『ハウス・オブ・ザ・ドラゴン』S2E8 歴史への祈り
シーズン2エピソード8「不滅の女王」感想。最終回らしからぬ内容は、全10話予定が急遽8話に短縮されたためと思われる。それにしてもやや停滞のシーズンだ。
執着トレード
シーズン2で行われたのは、予言を軸にしたレイニラとアリセントのフリップだ。スイッチとなるのは二度の平和交渉。特権的な自由を享受していたレイニラは、小評議会の指揮をとれずに隣人を失っていくなか、旧友との会話でもたらされた「父に選ばれた」確信にすがるようになり、予言への執着を加速させる。対して、抑圧的に義務をアイデンティティとしてきたアリセントは、旧友から予言を誤解していたと知らされ、政治からも追放されて持たざる者となる。つまり、今や義務に依存しているのはレイニラであり、アリセントは自由(のようなもの)を手にしている。
真ブラッド・アンド・チーズ
ただ、最後のアリセントに関しては受け入れがたい。翠装派が敗戦濃厚になってしまったから娘と孫娘の救命に賭けたかたちなのだろうが、息子(そして男性親族ほぼ全員)の首を差し出しておいて、処刑する側を逃避行に誘ってる場合じゃないだろう。子どもの命を守るために20年間捧げてきたキャラクターの決断としては場面の組み立て方が不十分に感じられた。原作版ブラッド&チーズで放たれた拷問のような言葉は、TV版だとエイゴン二世にぴったりだ。「聞いたか?坊や。ママはお前に死んでほしいんだってよ」。
母親つながりだと、幼い息子を惨殺したデイモンの背中を押すヘレイナの場面も奇妙だ。設定の理屈はわかるが、タイミングと配置含めてあまりに人間味がなくて、キャラクターへの感情移入や愛着形成がさまたげられる。
まぁカジュアルな視聴者はジェヘアリーズのことを覚えていなそうだが……というのも、ここが問題だ。開幕早々物議を呼んだブラッド&チーズの矮小化は、シーズンの欠点を浮き彫りにしていた。物事の大きさや影響をうまく伝えられていないのだ。『ゲーム・オブ・スローンズ』では、ネッドやジョフリーの死が残されたキャラクターたちの関係に根深い影響を与えて戦況を変えていった。『HOTD』シーズン2はこの連鎖の創出が下手で、転機となる事件への反応が映されなかったり、喪失の余波がたち消えたりしてしまう。エイゴンが「唯一感情を持っているメインキャラクター」と評判になった理由は、彼だけが惨劇に本気で悲しんで怒り、なにかを成し遂げようとして挑戦して過ちを犯す玉石混淆な人物だったからだ。
未来に託して
黒装派はほとんど停滞の繰り返しだった。陣営をまとめられないレイニラ、悪夢に苦しむデイモン、船場で話すコアリーズ……。原作にあったジェイスの冒険や内部分裂危機をカットしなければもっとダイナミックなストーリー展開になっただろう。

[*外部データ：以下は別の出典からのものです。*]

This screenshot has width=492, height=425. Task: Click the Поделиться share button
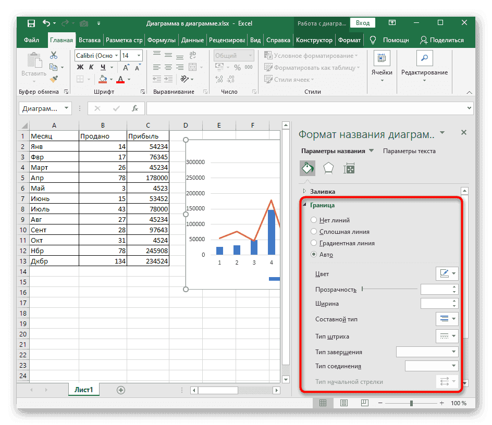[441, 40]
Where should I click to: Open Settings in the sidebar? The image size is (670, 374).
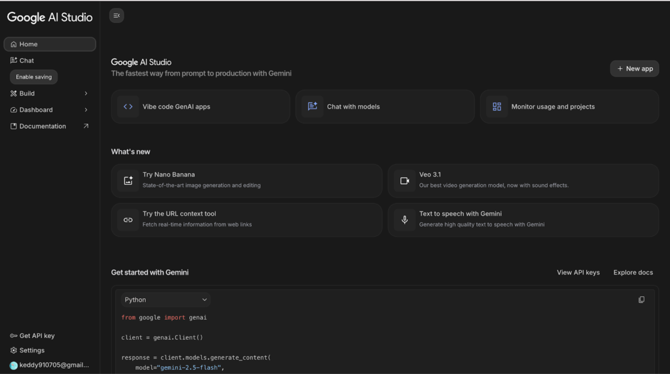pyautogui.click(x=31, y=350)
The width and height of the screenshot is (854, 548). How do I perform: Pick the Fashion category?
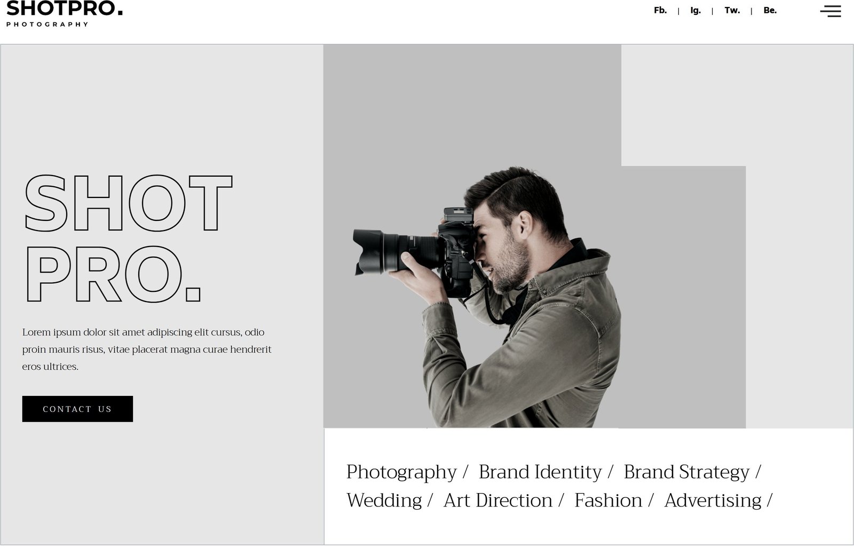[608, 501]
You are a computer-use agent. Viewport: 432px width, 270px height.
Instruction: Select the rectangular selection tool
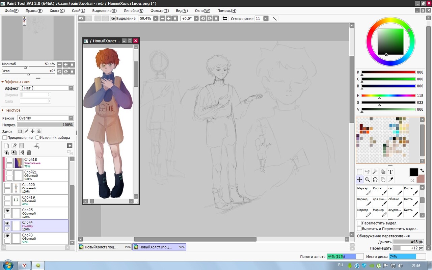360,172
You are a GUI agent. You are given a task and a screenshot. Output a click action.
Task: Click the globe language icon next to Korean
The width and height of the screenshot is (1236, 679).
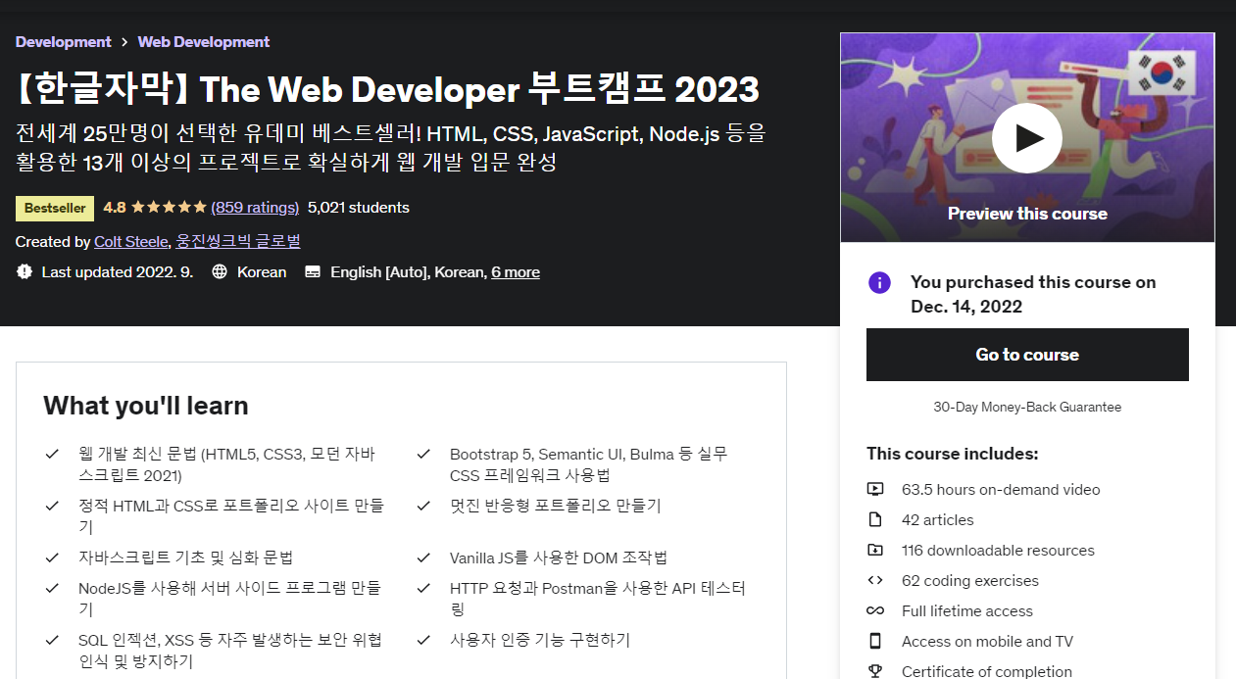220,271
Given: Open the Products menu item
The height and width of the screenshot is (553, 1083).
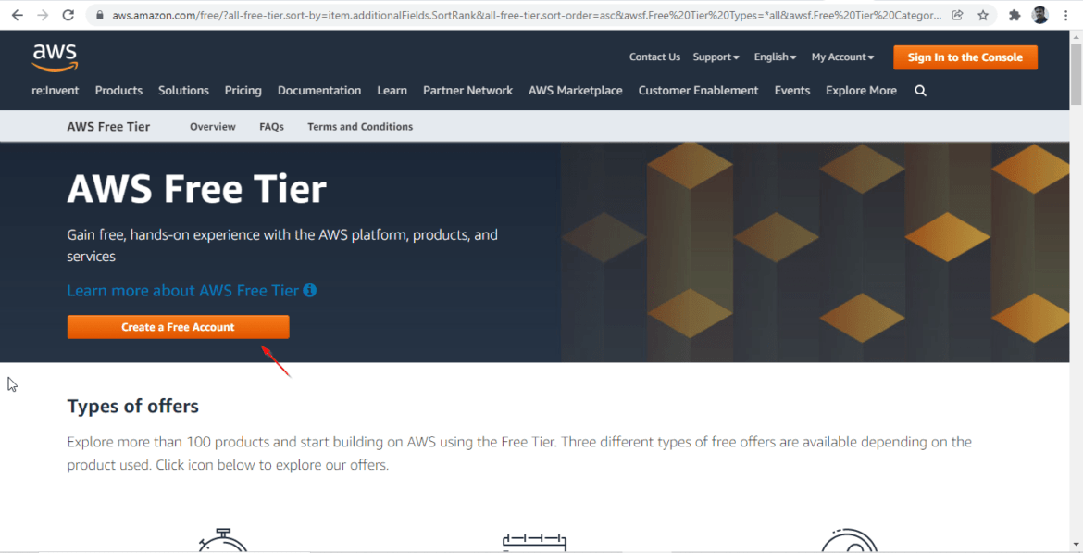Looking at the screenshot, I should click(118, 90).
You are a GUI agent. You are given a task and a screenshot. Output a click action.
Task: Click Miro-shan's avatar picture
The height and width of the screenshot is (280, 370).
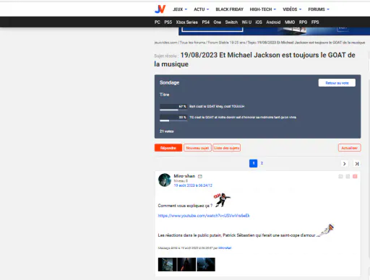coord(165,180)
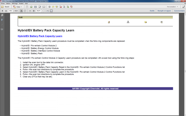Image resolution: width=186 pixels, height=116 pixels.
Task: Go to previous page with up arrow
Action: point(2,10)
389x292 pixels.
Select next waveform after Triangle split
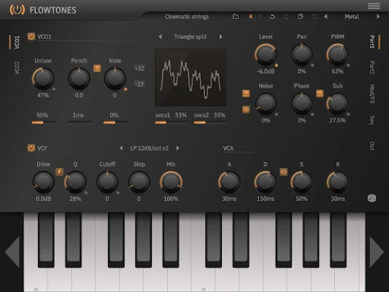(x=220, y=37)
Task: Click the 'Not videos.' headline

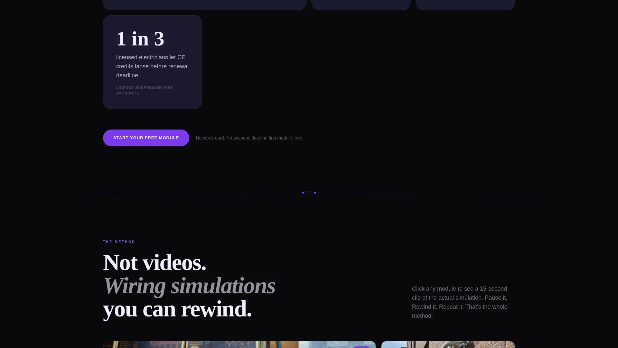Action: (155, 262)
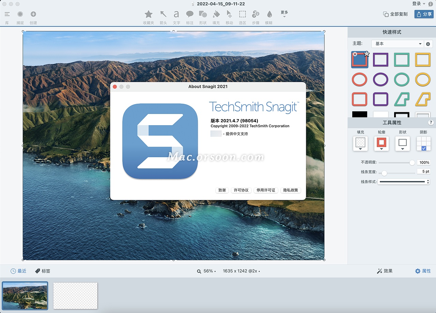
Task: Open the outline (轮廓) color dropdown
Action: (x=381, y=148)
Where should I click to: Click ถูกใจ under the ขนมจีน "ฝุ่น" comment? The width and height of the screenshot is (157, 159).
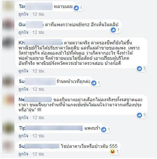tap(23, 118)
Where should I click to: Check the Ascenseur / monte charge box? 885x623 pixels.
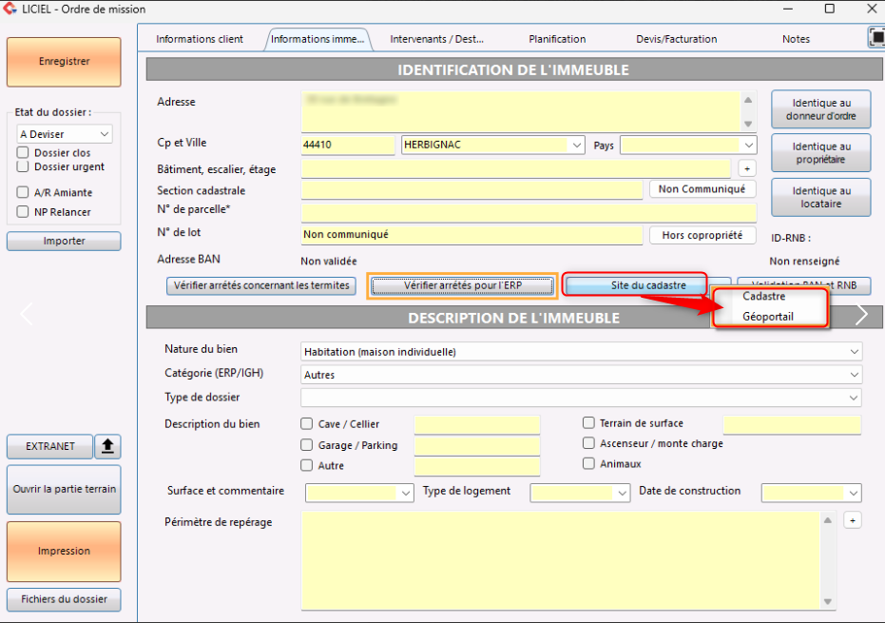[589, 443]
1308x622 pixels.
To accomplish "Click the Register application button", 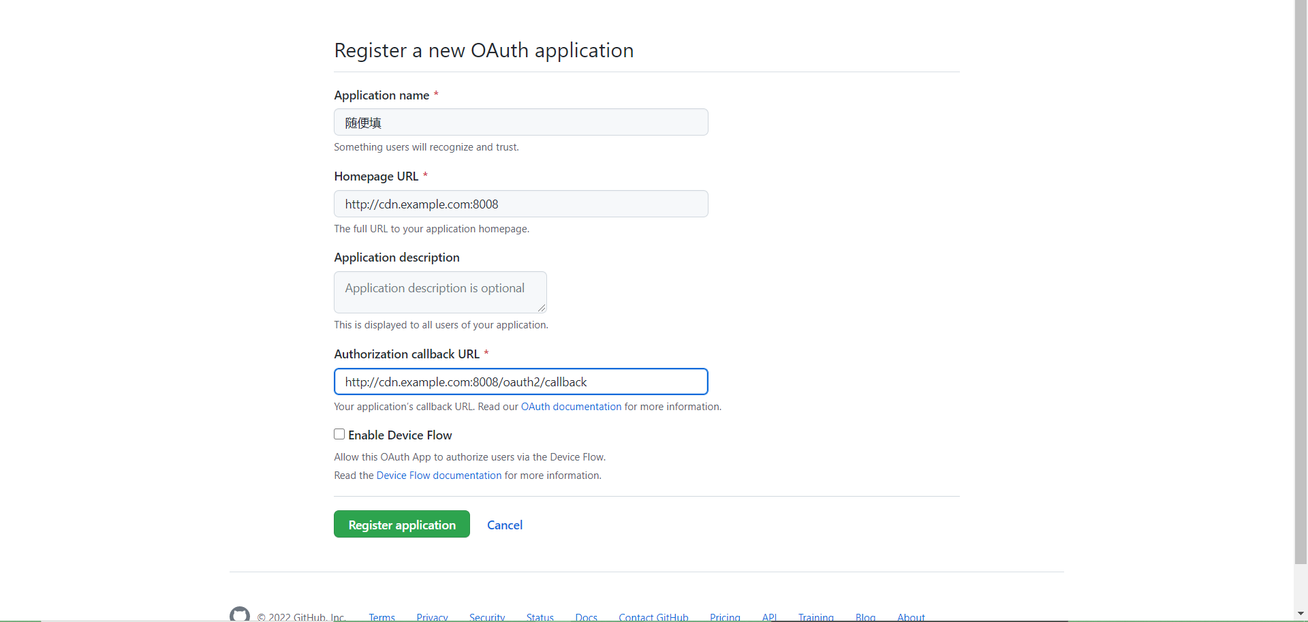I will [x=402, y=525].
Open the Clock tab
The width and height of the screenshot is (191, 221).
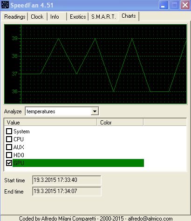pos(37,17)
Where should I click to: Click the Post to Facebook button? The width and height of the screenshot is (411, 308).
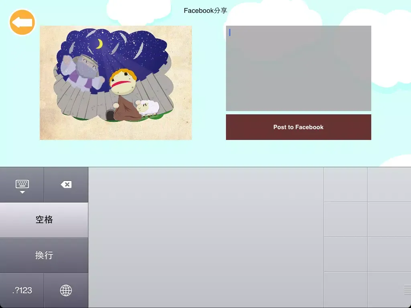298,127
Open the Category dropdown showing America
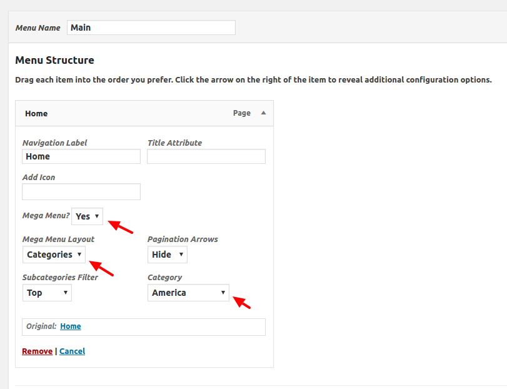This screenshot has width=507, height=389. (188, 293)
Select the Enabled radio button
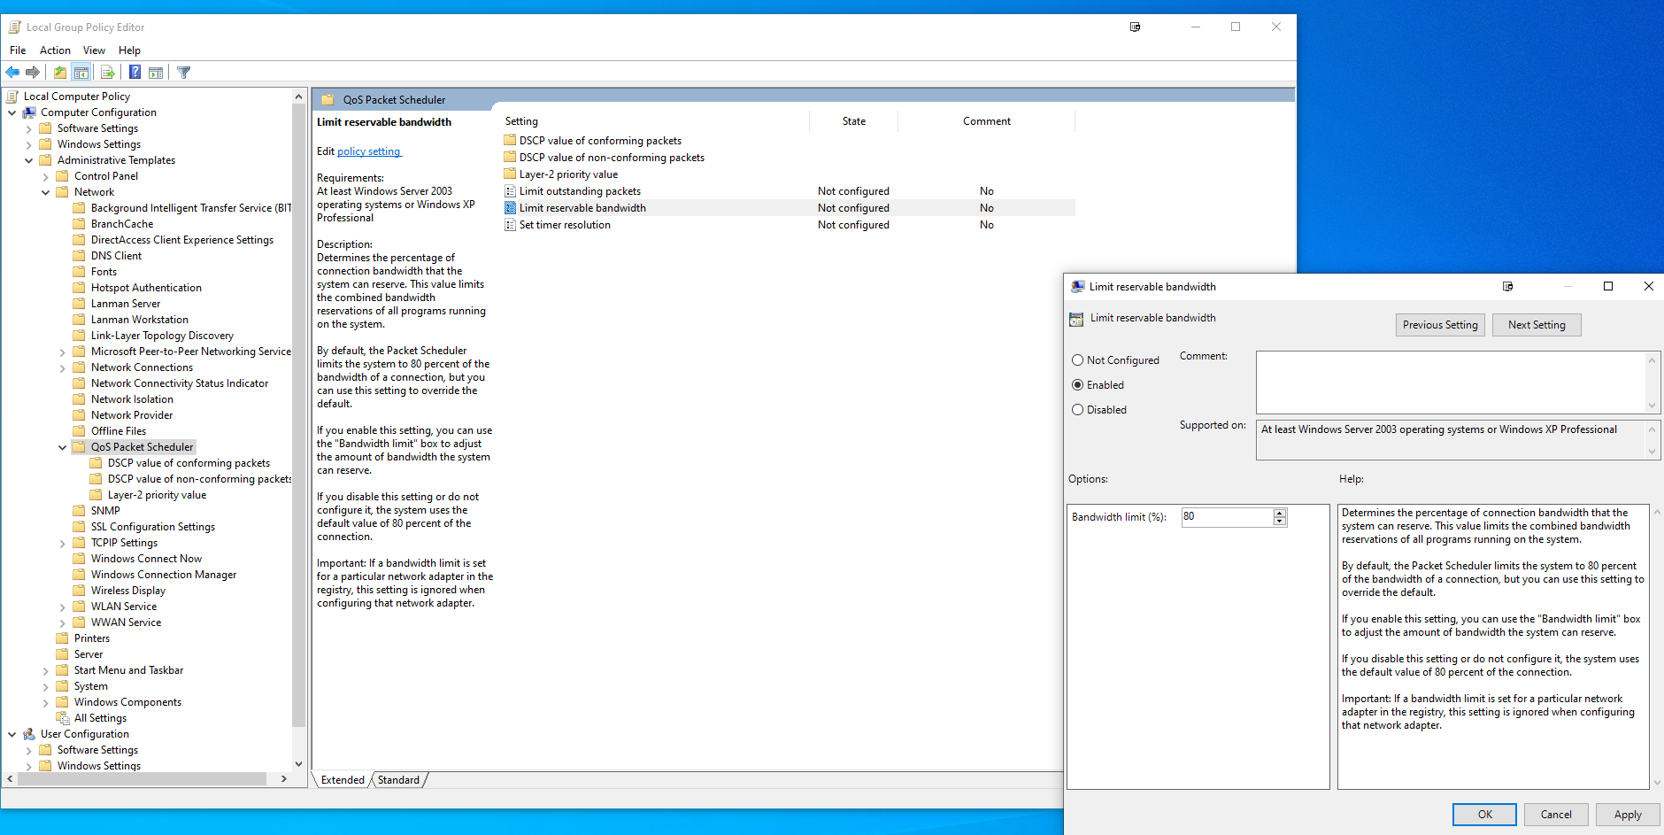The image size is (1664, 835). point(1077,385)
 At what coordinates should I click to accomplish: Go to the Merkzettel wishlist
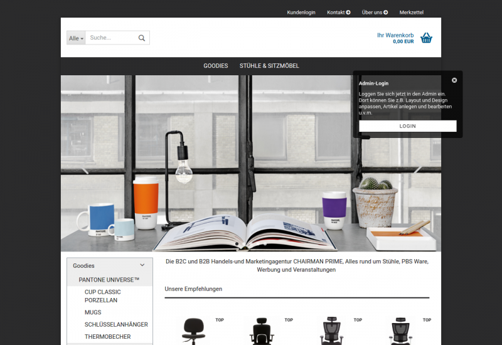point(412,13)
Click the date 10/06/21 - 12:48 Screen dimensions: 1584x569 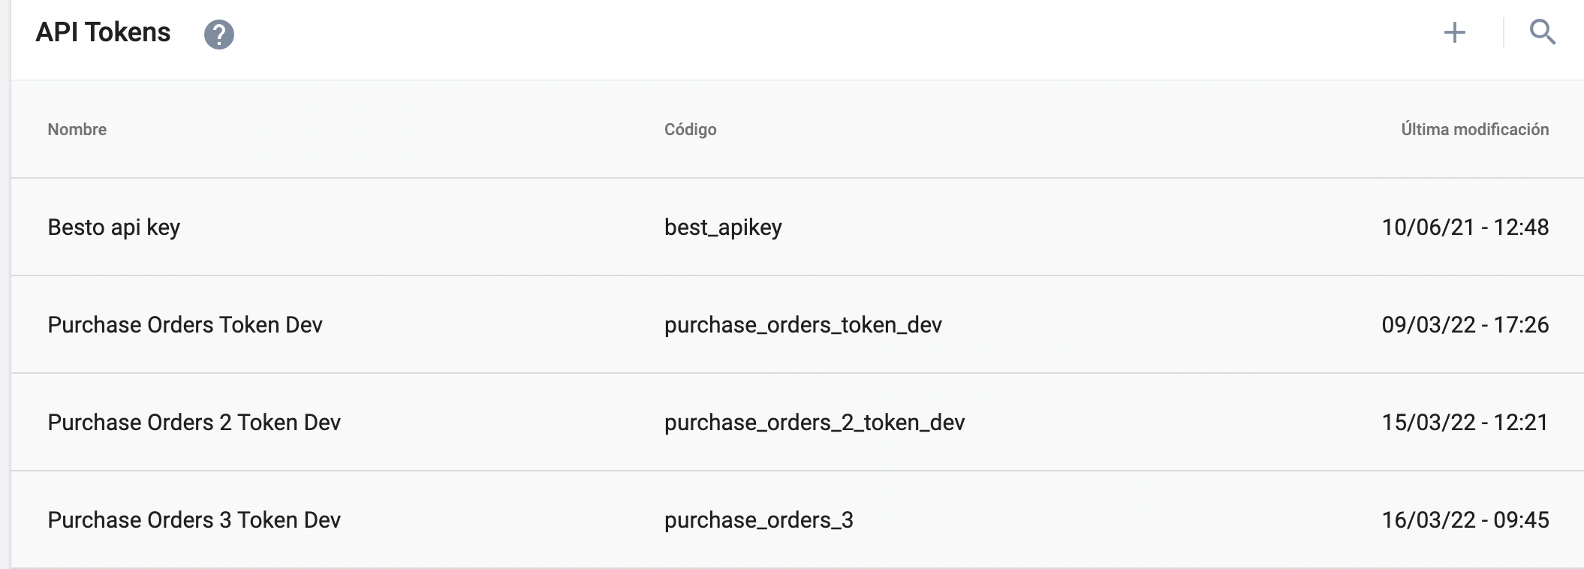click(1465, 227)
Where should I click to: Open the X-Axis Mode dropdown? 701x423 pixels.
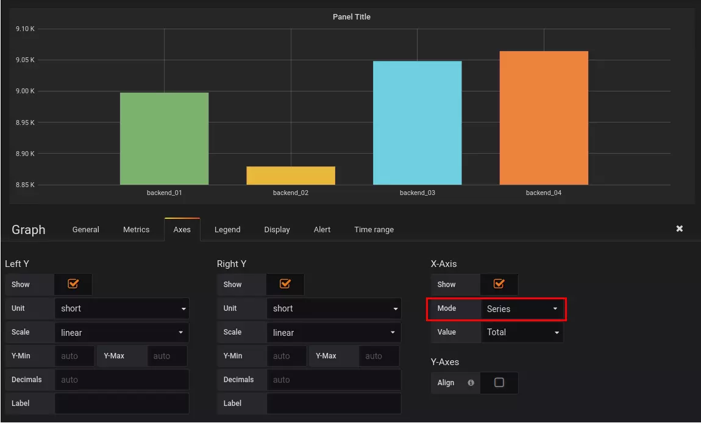click(x=523, y=309)

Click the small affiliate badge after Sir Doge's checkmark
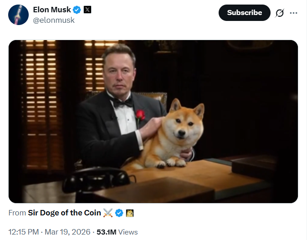click(x=129, y=213)
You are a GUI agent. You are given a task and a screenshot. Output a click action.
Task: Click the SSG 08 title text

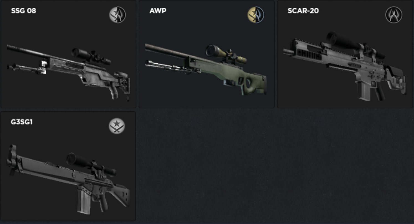24,11
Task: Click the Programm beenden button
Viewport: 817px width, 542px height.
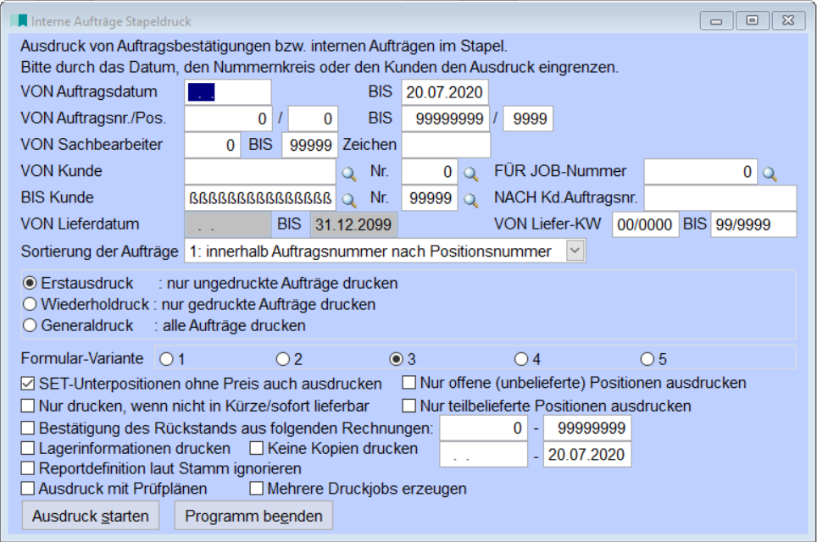Action: click(x=254, y=517)
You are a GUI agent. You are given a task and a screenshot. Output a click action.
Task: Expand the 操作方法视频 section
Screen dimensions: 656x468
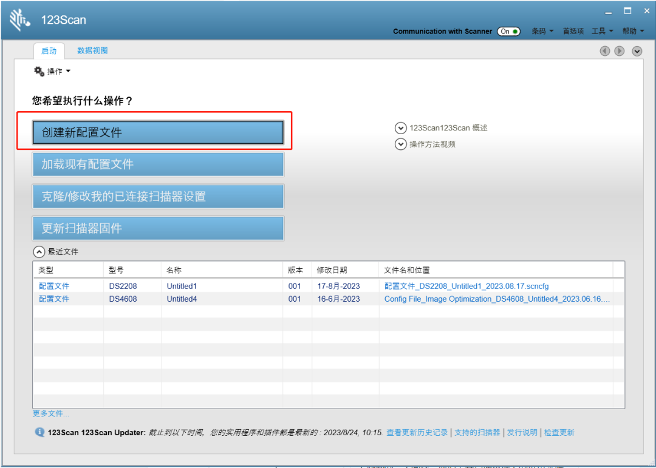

デイモンの停滞を打ち破ったのも、結局は予言である。幻覚のなか「欲していたのは玉座ではなく家族の承認」と気づいたのかと思いきや、最後の最後に見せられた約200年後の『GoT』未来予知により、姪を支持する啓示を授かったらしい。今後うまく機能していくのかもしれないが、二年に一度しか放送されないリアルタイム視聴体感だと拍子抜けしてしまう。
じつは今期、『GoT』で監督をつとめたベテラン、ミゲル・サポチニクがショーランナーから抜けていた。放送開始前、マット・スミスはこのように語っている。「ミゲル不在の影響を視聴者も感じることだろう」。予言頼みのシーズンで俳優の予告が的中してしまったあたり皮肉だ。総括者の離脱を皮切りに、急なシーズン短縮、そしてハリウッドストライキの混乱によって制作現場が制御不能になってしまったのだとしたら、王の没後に致命的アクシデントが連続していったシーズン2の筋書きとよく似ている。
今シーズン、人望を失っていったレイニラは歴史書の世界に閉じこもり、現実を歴史的観点ではかるようになった。ゆえに殺戮にも躊躇がなくなっていったし、アリセントに対しても「歴史での記され方」を口撃に使っている。この設定は、歴史書の体をとっている原作『炎と血』へのトリビュートでもあるだろう。不評に終わったシーズン2にしても、完結後、人々が俯瞰的に再見していけば「うまく構築していた」と再評価されるかもしれない……あるいは、制作陣はそう祈りつづけて混乱を乗り切ろうとしたのかもしれない。